U.S. Space Force Wants Its Own Commercial Reserve

Tracking Layer of National Defense Space Architecture. Image – US DoD

The U.S. Space Force issued a Request for Information on July 24 for a Commercial Augmentation Space Reserve.  The CASR would be similar in concept to the U.S. Air Force’s Civil Reserve Air Fleet (CRAF). The Air Force can, in times of emergency, use its CRAF of commercial carriers for transport missions. In a similar vein, the Space Force wants to have a commercial backup for communications and remote sensing.
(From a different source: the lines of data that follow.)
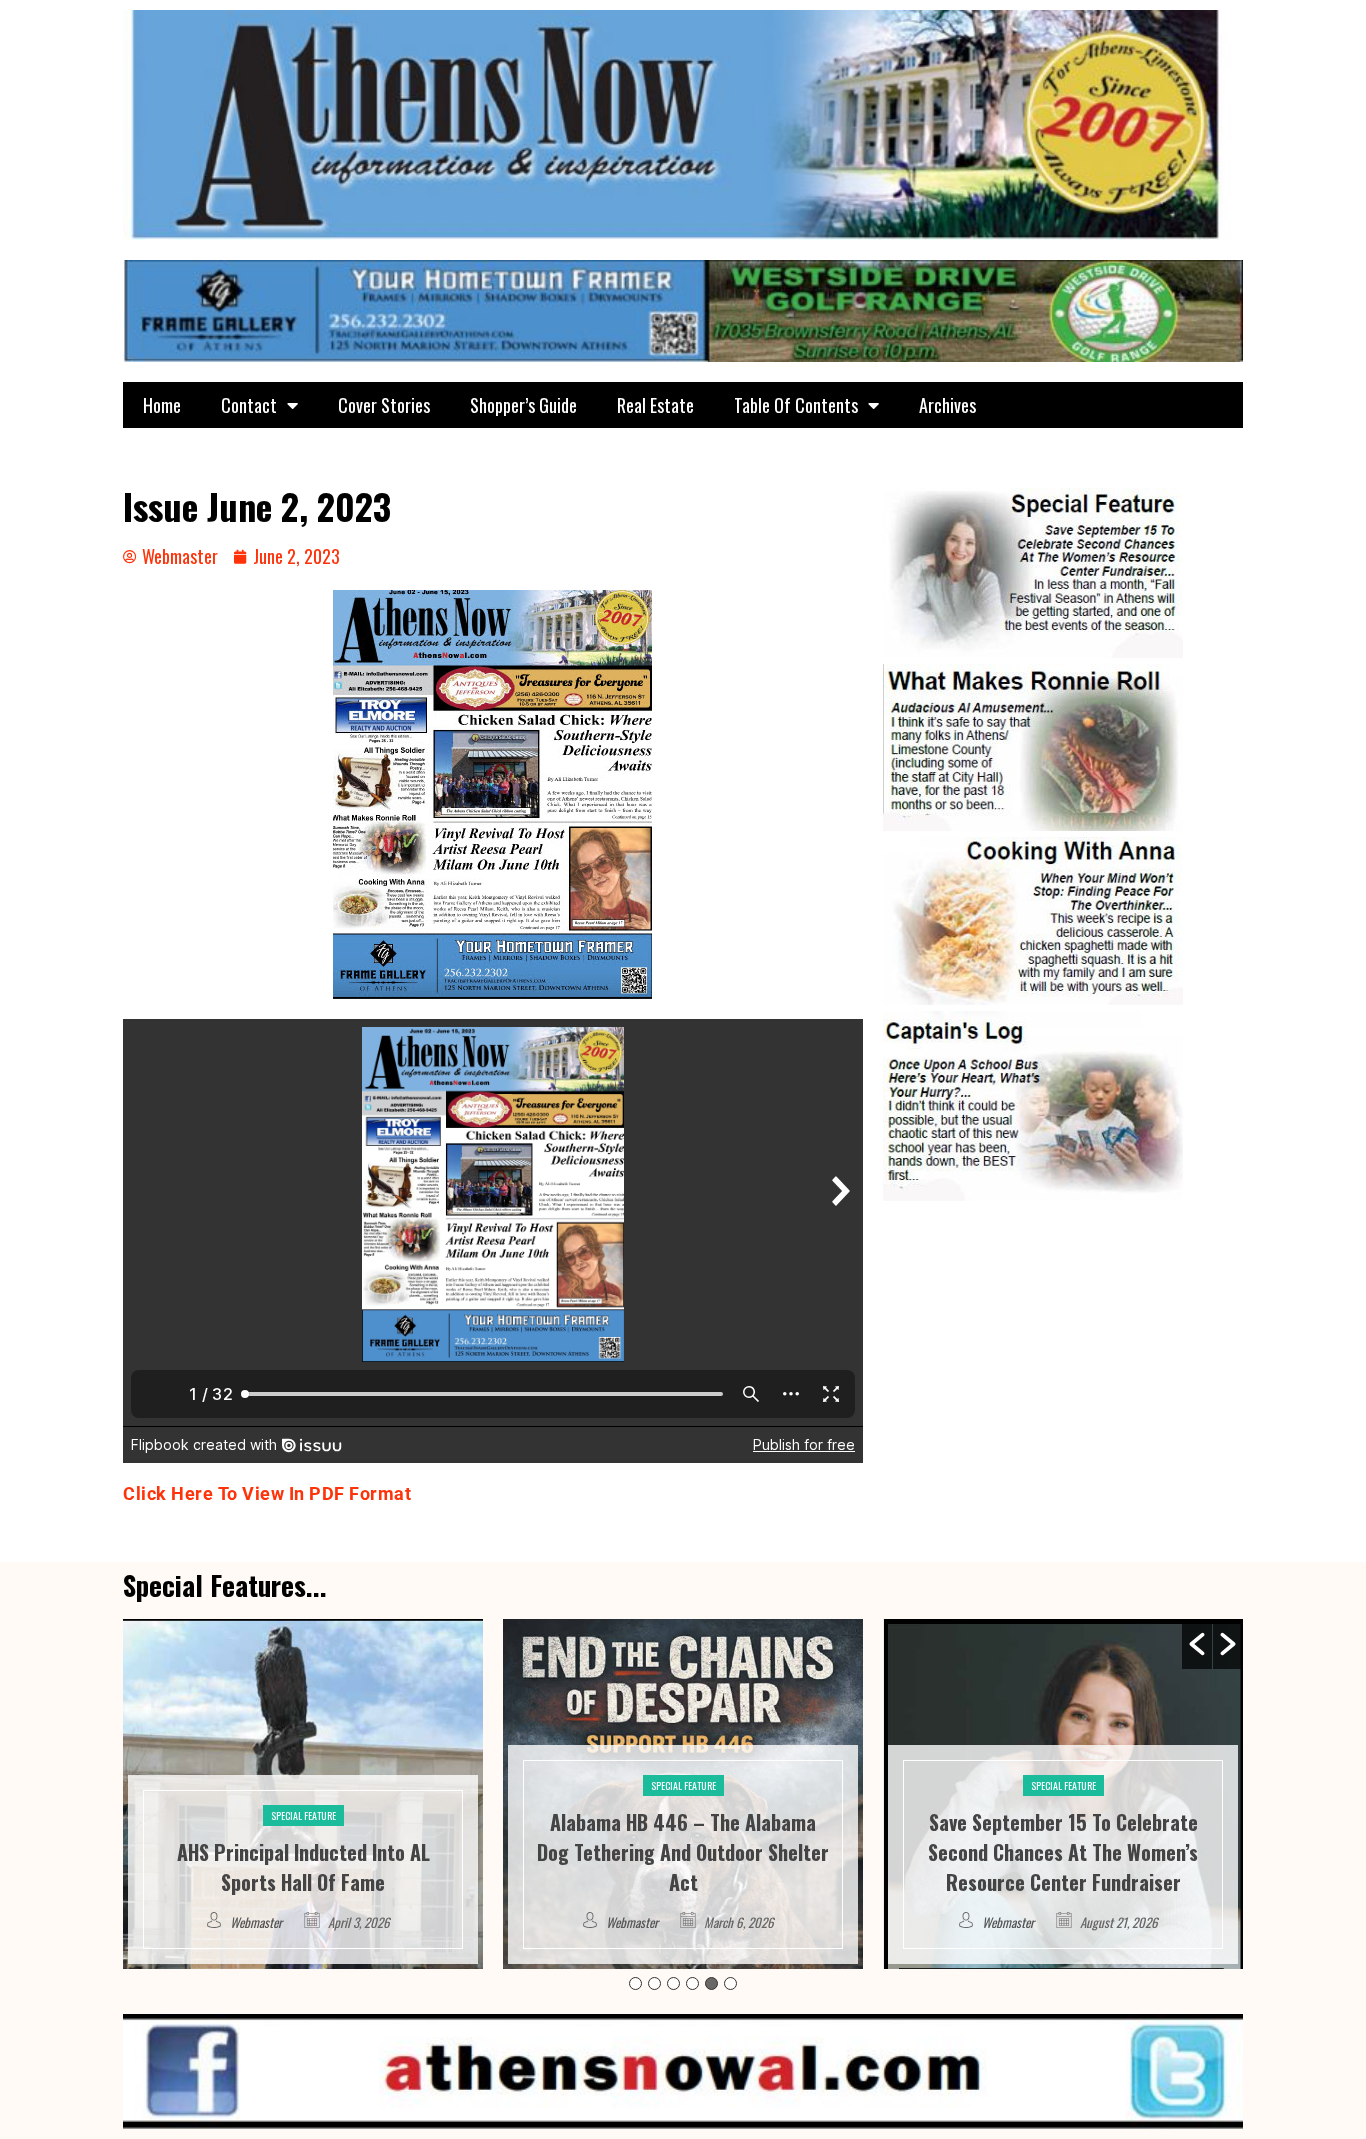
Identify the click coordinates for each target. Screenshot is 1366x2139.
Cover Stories (384, 405)
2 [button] (654, 1983)
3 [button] (673, 1983)
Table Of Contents (796, 405)
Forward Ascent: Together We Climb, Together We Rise (1063, 1867)
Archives (947, 405)
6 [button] (730, 1983)
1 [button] (635, 1983)
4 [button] (692, 1983)
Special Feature (303, 1785)
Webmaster (252, 1922)
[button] (1197, 1644)
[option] (303, 1794)
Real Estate (655, 405)
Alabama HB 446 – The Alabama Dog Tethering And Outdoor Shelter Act (303, 1852)
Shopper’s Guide (523, 405)
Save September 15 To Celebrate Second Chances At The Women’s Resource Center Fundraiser (683, 1852)
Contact (249, 405)
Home (162, 405)
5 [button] (711, 1983)
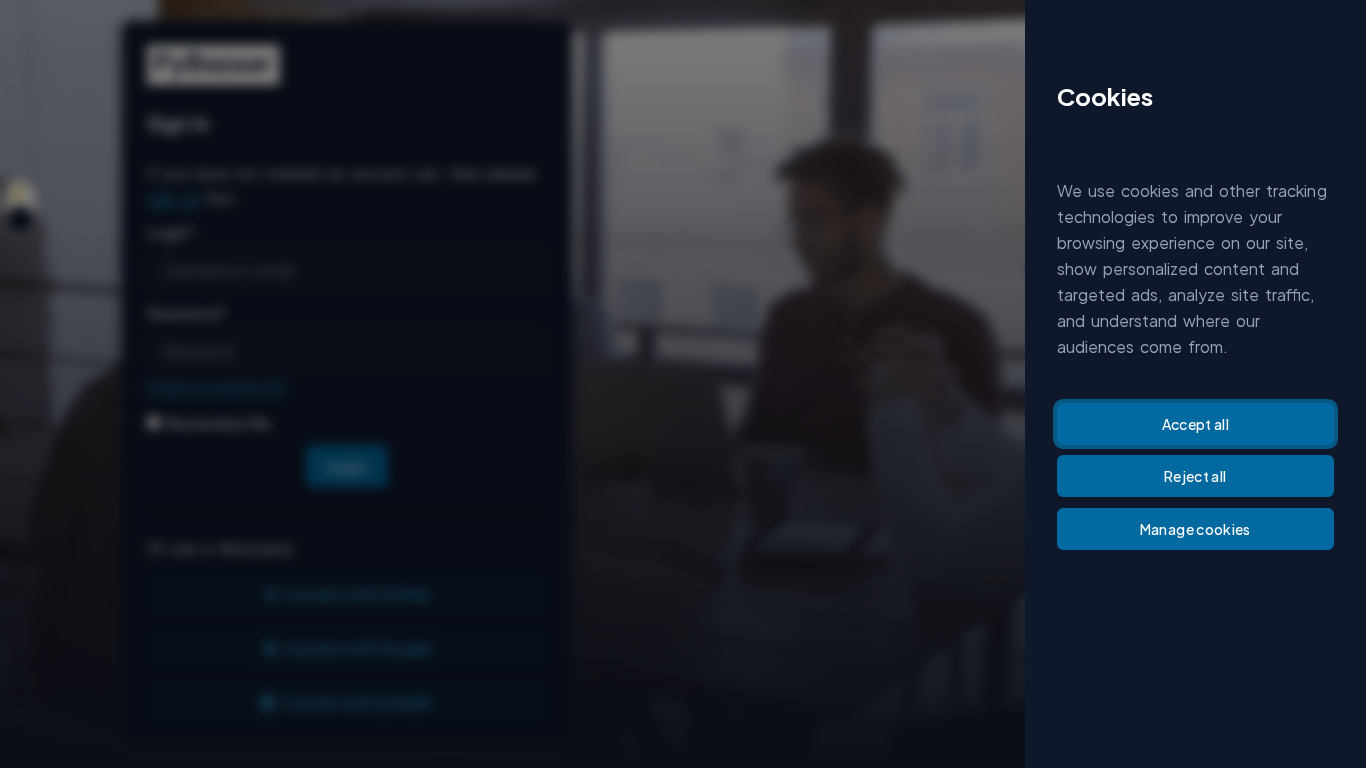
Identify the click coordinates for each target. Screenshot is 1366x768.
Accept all (1196, 424)
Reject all (1195, 476)
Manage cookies (1195, 529)
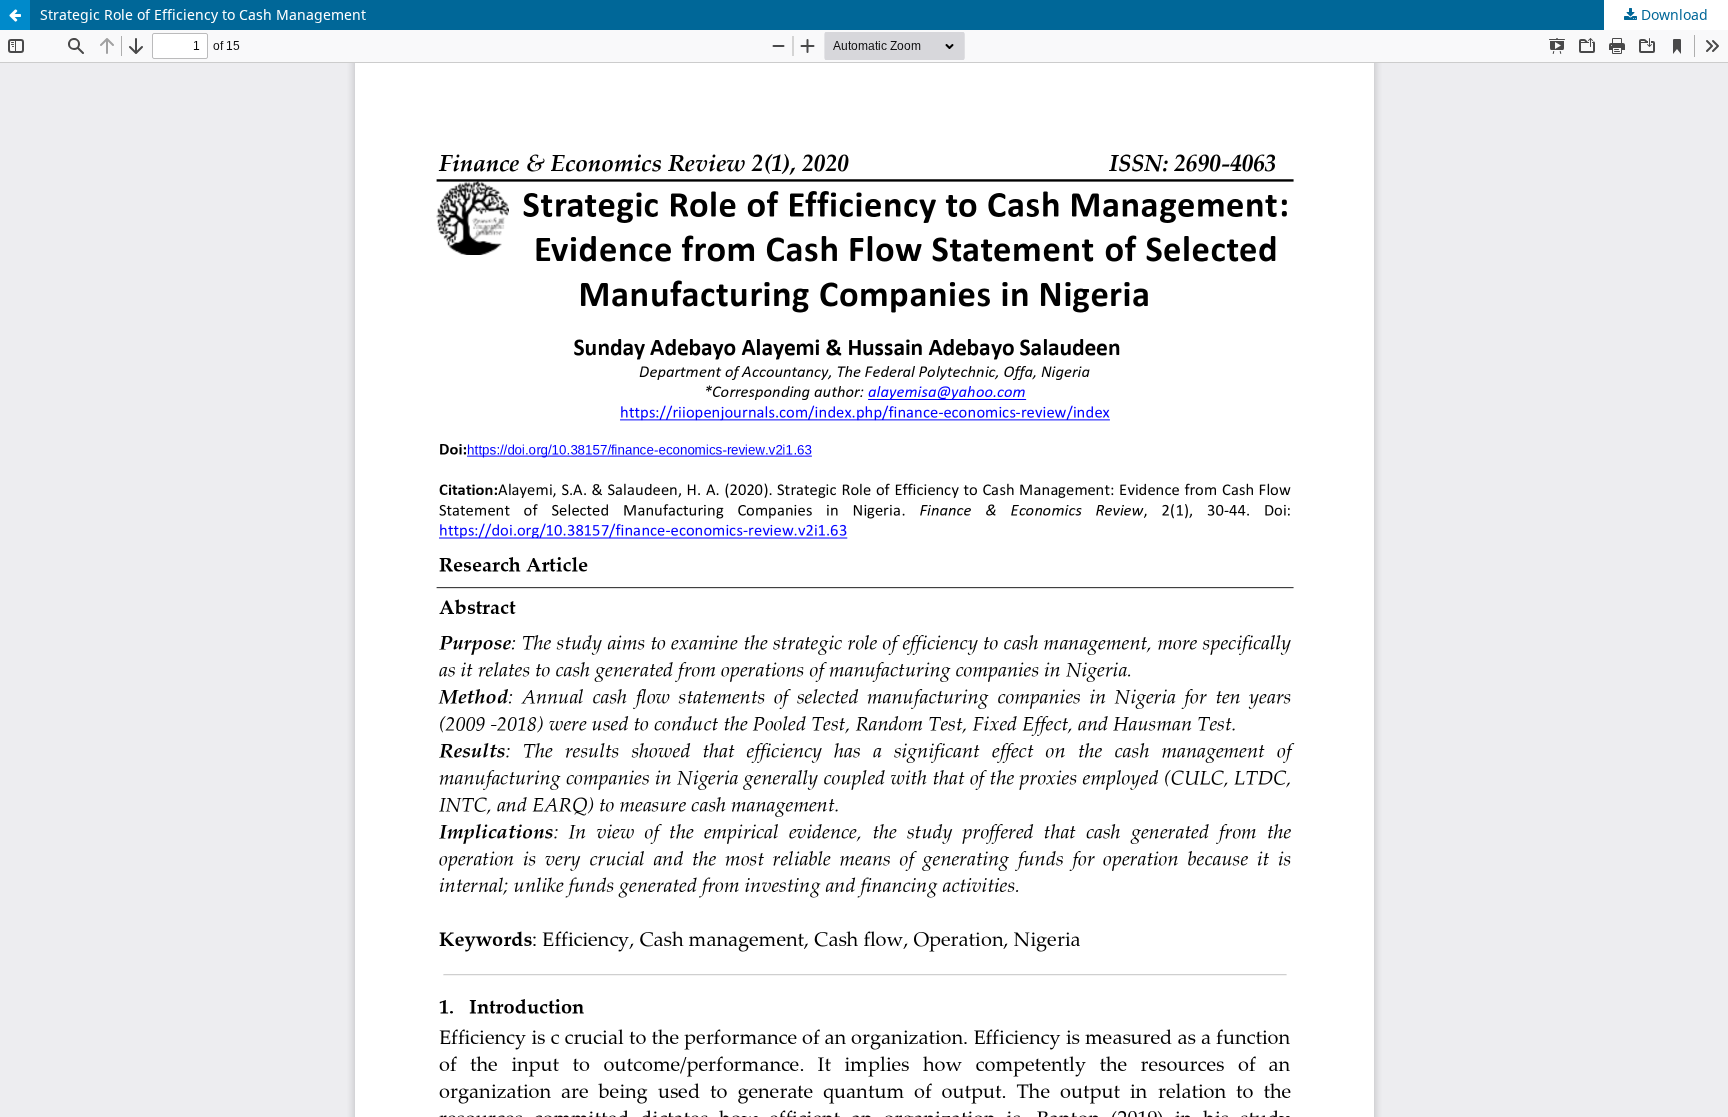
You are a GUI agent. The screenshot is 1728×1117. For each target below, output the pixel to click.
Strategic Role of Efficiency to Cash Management (203, 14)
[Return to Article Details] (15, 15)
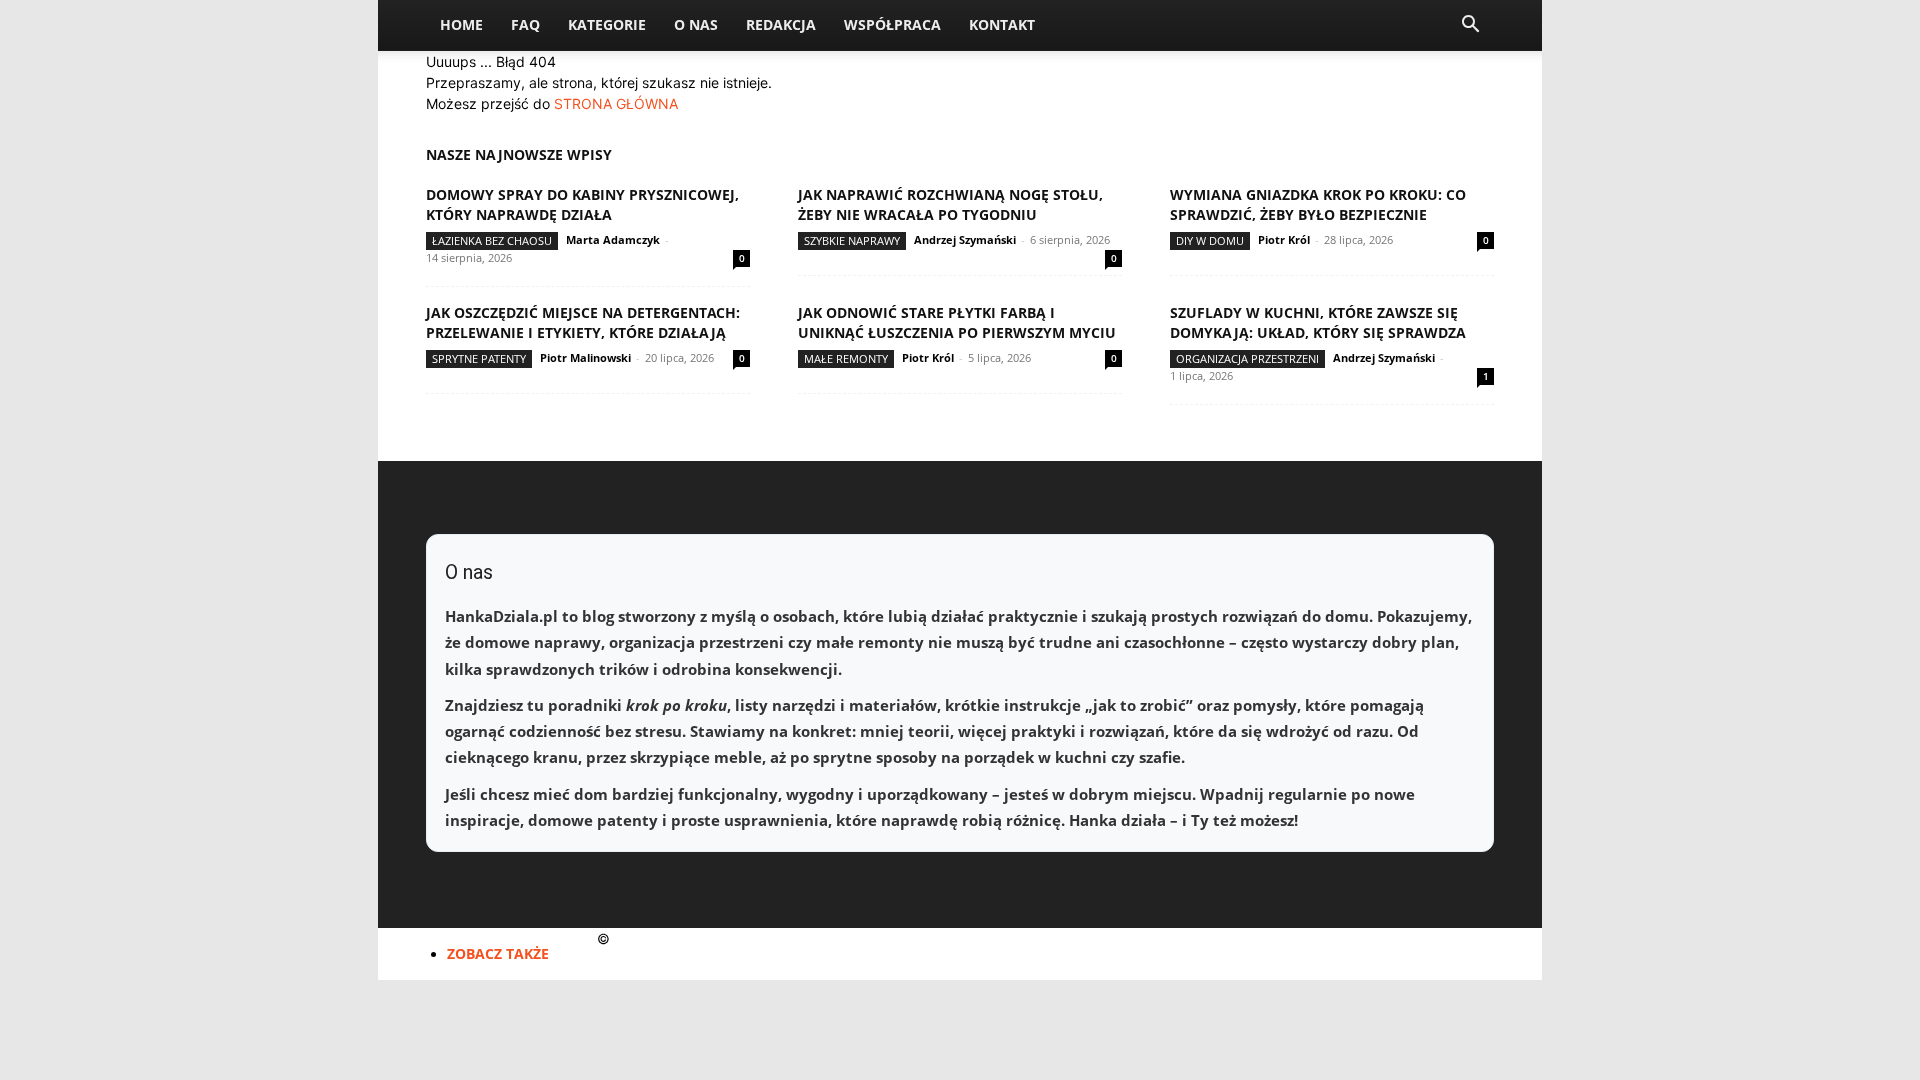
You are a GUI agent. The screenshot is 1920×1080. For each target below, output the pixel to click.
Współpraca (892, 24)
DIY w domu (1210, 240)
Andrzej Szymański (965, 239)
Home (461, 24)
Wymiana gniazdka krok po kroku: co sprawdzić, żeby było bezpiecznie (1318, 204)
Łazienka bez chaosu (492, 240)
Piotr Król (1284, 239)
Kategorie (607, 24)
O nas (696, 24)
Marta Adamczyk (613, 239)
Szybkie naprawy (852, 240)
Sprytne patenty (479, 358)
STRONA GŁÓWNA (616, 103)
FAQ (525, 24)
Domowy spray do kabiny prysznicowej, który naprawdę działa (582, 204)
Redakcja (781, 24)
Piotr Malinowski (585, 357)
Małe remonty (846, 358)
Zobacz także (498, 953)
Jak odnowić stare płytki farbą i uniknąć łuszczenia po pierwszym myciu (957, 322)
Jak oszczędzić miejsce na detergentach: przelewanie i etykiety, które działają (583, 322)
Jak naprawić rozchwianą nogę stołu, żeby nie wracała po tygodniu (950, 204)
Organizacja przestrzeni (1247, 358)
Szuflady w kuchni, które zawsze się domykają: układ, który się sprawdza (1318, 322)
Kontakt (1002, 24)
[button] (1470, 26)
The performance of SpaceX’s Starlink in Ukraine is likely one of the drivers of this push.

Starlink has proven invaluable to Ukraine’s military and has demonstrated that commercial providers can have a place in the military world. Without Starlink, Ukraine’s communications and likely PNT (positioning, navigation and timing) would be at an inferior level.  Starlink provides high-speed broadband Internet access via a large LEO constellation. The constellation is geared toward users in locations where the Internet is unreliable, nonexistent, or expensive, and is therefore well-placed in a warzone.

As militaries across the world look to the sky and space, resiliency in capabilities is becoming more of a necessity than a luxury. GEO, MEO and LEO satellites all have their advantages and disadvantages when fulfilling their missions. LEO is becoming ever-more popular, but MEO and GEO orbits have not gone away. When looking at the future missile tracking system alone, it becomes apparent that, with its various layers (OPIR, Tracking Layer, and Resilient Missile Warning/Missile Tracking – MEO), it will utilize satellites in all of these orbits. Will more be merrier?

The short answer is, Yes.  If a big GEO satellite is disabled in an attack, communications could be compromised here on the ground. However, if a massive LEO constellation of thousands of birds suffers an attack, the chances of the service being compromised is mitigated. Having plenty of satellites in orbit, regardless of the type of orbit, seems to be the way forward. It doesn’t hurt to have a commercial backup or backups when troops on the ground depend on reliable communications, PNT and reconnaissance.